A broad range of techniques are used to enable physiological research.
We apply various configurations of the patch-clamp technique (whole-cell, cell-attached, excised inside-out, outside-out) to native and genetically manipulated cells and subcellular compartments. They enable us to monitor protein function and protein-protein interactions at high-resolution.
We use a large spectrum of biochemical techniques to detect and quantify membrane proteins (mainly ion channels and receptors), their post-translational modifications and association with other proteins in complexes and protein networks.
Modern mass spectrometers coupled with liquid chromatography enable us to identify several hundreds of proteins from complex samples with high confidence and sequence coverage. In addition, they provide quantitative data that let us determine stability, specificity and stoichiometry of protein-protein interactions as well as absolute protein abundance.

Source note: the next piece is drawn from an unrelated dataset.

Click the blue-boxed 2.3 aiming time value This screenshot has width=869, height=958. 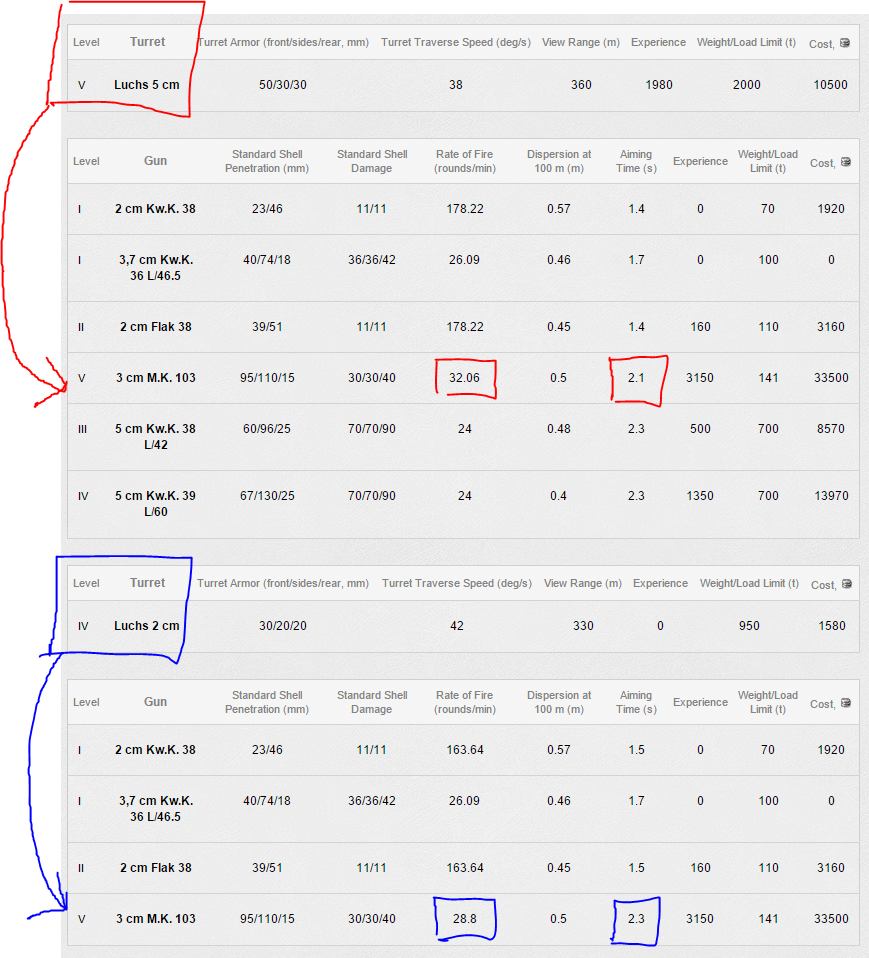636,919
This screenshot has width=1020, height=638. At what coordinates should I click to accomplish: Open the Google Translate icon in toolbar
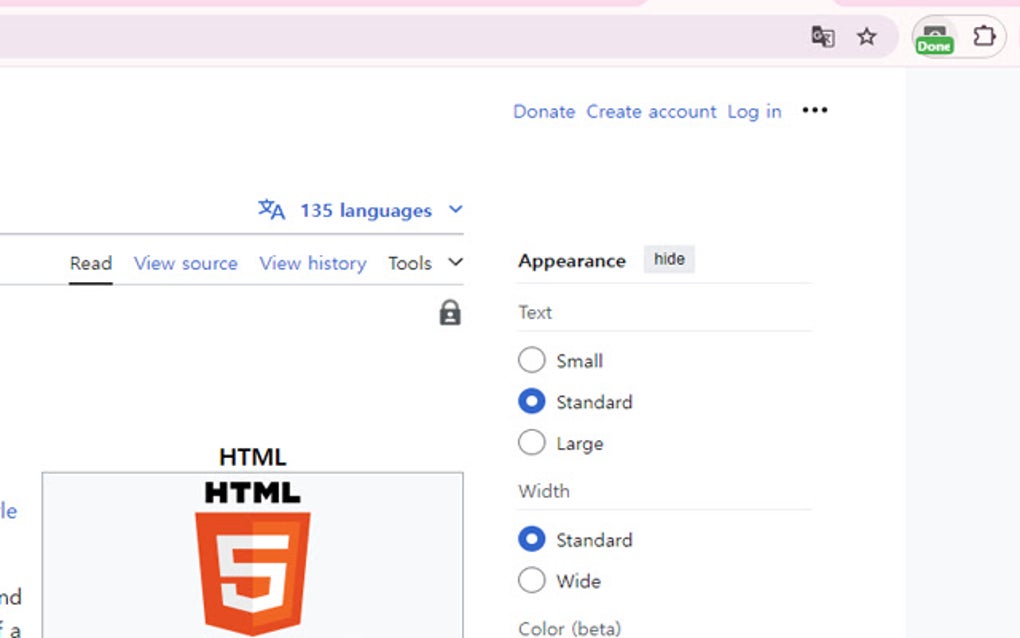[821, 36]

Nuclear magnetic resonance spectroscopy (NMR) provides information on structure and dynamics of biological macromolecules at atomic resolution under near-physiological conditions. We use it to examine proteins participating in the nano-environment of membrane proteins with regard to their 3D structure, mobility and interactions.
Using innovative microsystems, we work to enhance resolution and throughput of electrical recording of ionic currents. We develop biohybrid sensing devices based on single biological nanopores in membrane microarrays and study the interaction of natural and synthetic polymers with pore-forming membrane proteins.
To understand how neurons collectively process information, we develop optogenetic tools as well as new technologies for recordings from neurons in vivo and imaging of cell activity using photon Ca2+ and functional approaches. With computational network models we gain information on the principles underlying information processing in complex neuronal circuits.